Moscou a très vivement réagi à l'annonce de la ratification du Statut de Rome par l'Arménie.
Par Olivier Merlet
Le Parlement a donc ratifié mardi 3 octobre l'adhésion de l'Arménie au Statut de Rome, traité fondateur de la Cour pénale internationale (CPI), par 60 voix contre 22. But affiché et espéré par Erevan : obtenir une protection supplémentaire vis-à-vis de l'Azerbaïdjan pour la sécurité du pays.
L'Arménie avait signé le Statut de Rome en 1999 mais ne l'avait pas ratifié, évoquant alors des contradictions avec sa Constitution. Le 24 mars dernier, la Cour constitutionnelle revenait sur sa décision indiquant simplement qu'il ne contrevenait plus à ses dispositions.
Lors de l'ouverture des débats ce mardi, Yeghishe Kirakosyan, représentant du gouvernement pour les questions juridiques, rappelait que « la Cour pénale internationale enquête sur les crimes internationaux graves relevant de sa compétence, et son objectif est de traduire en justice ceux qui ont commis des crimes internationaux graves. Il s'agit de crimes de guerre, d'agression, de crimes contre l'humanité et de génocide. Rejoindre la CPI aurait une importance significative en termes de prévention et d'exclusion des crimes susmentionnés sur le territoire de l'Arménie».

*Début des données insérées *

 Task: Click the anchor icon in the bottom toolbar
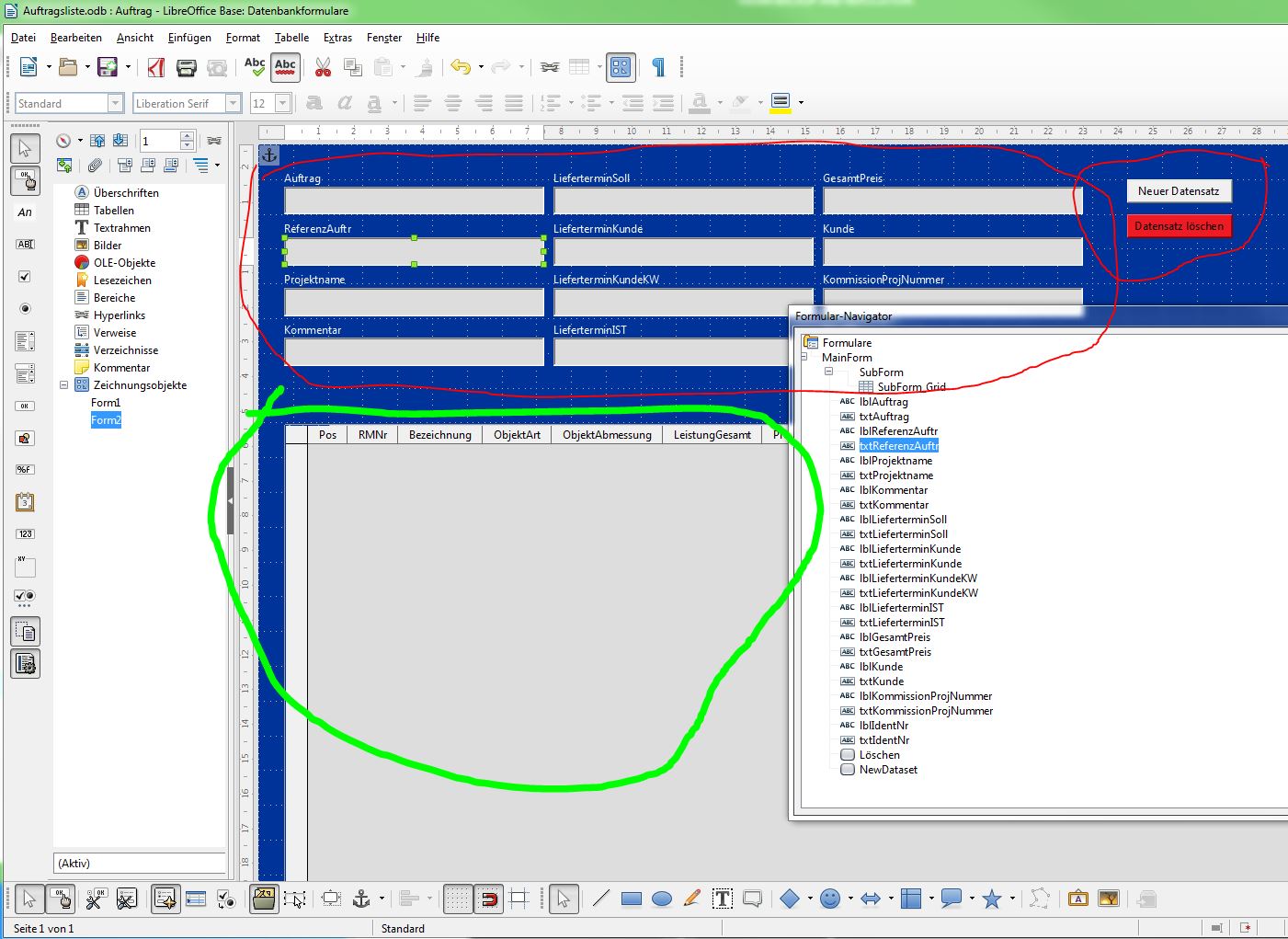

Au printemps dernier, la Cour pénale internationale avait émis un mandat d'arrêt contre le président Poutine pour la « déportation » - ce sont ses termes - d'enfants ukrainiens vers la Russie. Tout pays membre signataire du traité est tenu, en l'occurrence, de procéder à son arrestation dès lors qu'il poserait le pied sur un territoire dépendant de sa juridiction. La ratification du statut de Rome par Erevan a bien sur provoqué le courroux de Moscou où le vice-président du Conseil de la Fédération, Konstantin Kosachev a condamné une « mesure clairement hostile à l'égard de la Russie », un différend de plus, et de taille, entre les deux alliés aux relations désormais tendues.
Le président de la Commission des relations extérieures de l'Assemblée nationale arménienne, Sargis Khandanyan, l'affirme, « la ratification du Statut de Rome n'a aucun rapport avec les relations arméno-russes ». L'attaché de presse du Kremlin, Dmitri Peskov lui répond : « Nous doutons, et doutons depuis le début, que du point de vue des relations bilatérales, l'adhésion de l'Arménie au Statut de Rome de la Cour pénale internationale soit correcte. Nous pensons toujours qu'il s'agit d'une décision incorrecte. Nous ne sommes absolument pas d'accord avec les propos du Premier ministre arménien Pashinyan selon lesquels la décision de l'Arménie d'adhérer au Statut de Rome était due à "l'insuffisance" des instruments de l'OTSC et du partenariat arméno-russe pour assurer la sécurité du pays. Ce n'est pas le cas. En Arménie, la majorité comprend que les instruments de l'OTSC et du partenariat arméno-russe sont absolument irremplaçables à l'heure actuelle, il n’y a rien de mieux que ces mécanismes ».
« Bien sûr », a-t-il ajouté, « nous n'aimerions pas qu'un jour, pour une raison quelconque, le président [Poutine] soit obligé de refuser des visites en Arménie ».
Pour information, la compétence de la Cour Pénale Internationale s'étend uniquement aux individus. Son tribunal peut prononcer des peines de prison allant jusqu'à 30 ans ou à perpétuité, il n'a pas le droit de prononcer des peines de mort. La Russie, les États-Unis, Israël, l’Inde, la Chine, la Turquie, l’Arabie saoudite, l’Iran et l’Ukraine n'ont pas signé ou ratifié le Statut de Rome.